Can you please avoid too "risky" pull requests until all devices are fully equipped?

You would one know if a PR is risky or not?

Don't put a device in CI if it's not fully supported by the CI infrastructure...

marc-hb commented 6 months ago

You would one know if a PR is risky or not?

... when it says "experiments" in the name and causes "kernel NULL pointer dereferences", which I believe are fairly rare.

Don't put a device in CI if it's not fully supported by the CI infrastructure...

It's better to have a device that must be manually rebooted from time to time compared to not having it at all. Manually rebooting it is a small (and temporary) price to pay for significantly more bandwidth. We're running really short in some areas.

plbossart commented 6 months ago

You would one know if a PR is risky or not?

... when it says "experiments" in the name and causes "kernel NULL pointer dereferences", which I believe are fairly rare.

Race conditions happen. I couldn't reproduce the problem on my own device with the scripts until I found a simpler recipe that shows it 100% of the time.

Don't put a device in CI if it's not fully supported by the CI infrastructure...

It's better to have a device that must be manually rebooted from time to time compared to not having it at all. Manually rebooting it is a small (and temporary) price to pay for significantly more bandwidth. We're running really short in some areas.

Those devices pay for themselves given the average engineer hourly rate.
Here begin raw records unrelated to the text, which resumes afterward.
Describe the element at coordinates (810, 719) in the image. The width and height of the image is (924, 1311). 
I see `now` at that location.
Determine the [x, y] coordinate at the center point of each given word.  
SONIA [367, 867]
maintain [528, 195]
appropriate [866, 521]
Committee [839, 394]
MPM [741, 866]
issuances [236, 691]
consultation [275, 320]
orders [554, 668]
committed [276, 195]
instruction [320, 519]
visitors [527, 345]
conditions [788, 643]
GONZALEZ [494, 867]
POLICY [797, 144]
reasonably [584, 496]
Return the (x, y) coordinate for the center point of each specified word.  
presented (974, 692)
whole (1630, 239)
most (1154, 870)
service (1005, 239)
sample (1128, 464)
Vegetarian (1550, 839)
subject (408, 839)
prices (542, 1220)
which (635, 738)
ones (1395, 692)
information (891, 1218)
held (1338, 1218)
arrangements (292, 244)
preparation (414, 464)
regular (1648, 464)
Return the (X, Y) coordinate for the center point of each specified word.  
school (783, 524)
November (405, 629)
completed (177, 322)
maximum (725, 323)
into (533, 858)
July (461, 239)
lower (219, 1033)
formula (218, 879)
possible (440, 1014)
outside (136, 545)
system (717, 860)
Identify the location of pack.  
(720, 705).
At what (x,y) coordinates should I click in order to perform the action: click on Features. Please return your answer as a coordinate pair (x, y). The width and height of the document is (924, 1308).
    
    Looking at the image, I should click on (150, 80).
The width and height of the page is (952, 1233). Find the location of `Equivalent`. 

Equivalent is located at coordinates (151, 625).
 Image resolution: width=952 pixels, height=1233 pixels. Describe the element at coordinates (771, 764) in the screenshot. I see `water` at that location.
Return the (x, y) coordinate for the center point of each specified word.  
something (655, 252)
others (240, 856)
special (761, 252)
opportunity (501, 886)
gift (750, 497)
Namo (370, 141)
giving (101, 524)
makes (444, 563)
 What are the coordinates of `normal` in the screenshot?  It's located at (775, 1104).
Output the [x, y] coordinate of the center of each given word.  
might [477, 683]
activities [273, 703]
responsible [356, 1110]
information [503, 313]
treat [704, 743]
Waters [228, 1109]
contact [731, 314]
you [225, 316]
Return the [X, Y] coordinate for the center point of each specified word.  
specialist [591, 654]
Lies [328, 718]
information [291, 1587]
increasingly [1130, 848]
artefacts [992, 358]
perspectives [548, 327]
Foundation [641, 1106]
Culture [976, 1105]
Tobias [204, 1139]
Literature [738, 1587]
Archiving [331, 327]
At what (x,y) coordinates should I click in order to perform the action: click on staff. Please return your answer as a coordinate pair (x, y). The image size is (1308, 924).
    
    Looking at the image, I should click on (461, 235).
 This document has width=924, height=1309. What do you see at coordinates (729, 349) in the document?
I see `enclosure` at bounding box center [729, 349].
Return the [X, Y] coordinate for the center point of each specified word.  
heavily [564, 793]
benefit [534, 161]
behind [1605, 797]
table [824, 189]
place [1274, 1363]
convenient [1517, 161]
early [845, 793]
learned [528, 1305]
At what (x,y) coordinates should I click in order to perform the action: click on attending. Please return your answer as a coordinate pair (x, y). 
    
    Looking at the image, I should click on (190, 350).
plbossart commented 6 months ago

For the record, here's the race condition fix

diff --git a/drivers/soundwire/slave.c b/drivers/soundwire/slave.c
index 4e886a37910a..f5ecae748106 100644
--- a/drivers/soundwire/slave.c
+++ b/drivers/soundwire/slave.c
@@ -71,6 +71,14 @@ int sdw_slave_add(struct sdw_bus *bus,
        list_add_tail(&slave->node, &bus->slaves);
        mutex_unlock(&bus->bus_lock);

+       /*
+        * SDCA basic properties are used in the SoundWire driver
+        * probe. To avoid any race condition, they must be updated before
+        * device_register(), which will trigger the driver probe.
+        */
+       sdca_lookup_interface_revision(slave);
+       sdca_lookup_functions(slave);
+
        ret = device_register(&slave->dev);
        if (ret) {
                dev_err(bus->dev, "Failed to add slave: ret %d\n", ret);
@@ -88,9 +96,6 @@ int sdw_slave_add(struct sdw_bus *bus,
        }
        sdw_slave_debugfs_init(slave);

-       sdca_lookup_interface_revision(slave);
-       sdca_lookup_functions(slave);
-
        return ret;
 }
 EXPORT_SYMBOL(sdw_slave_add);

in some cases, sdca_lookup_functions() was called AFTER the codec probe, which caused a kernel oops on remove.

marc-hb commented 6 months ago

Those devices pay for themselves given the average engineer hourly rate.

Come on, you know it's never that simple.

Anyway I think we keeping adding more hardware right now.

plbossart commented 4 months ago

closing, will re-add a new branch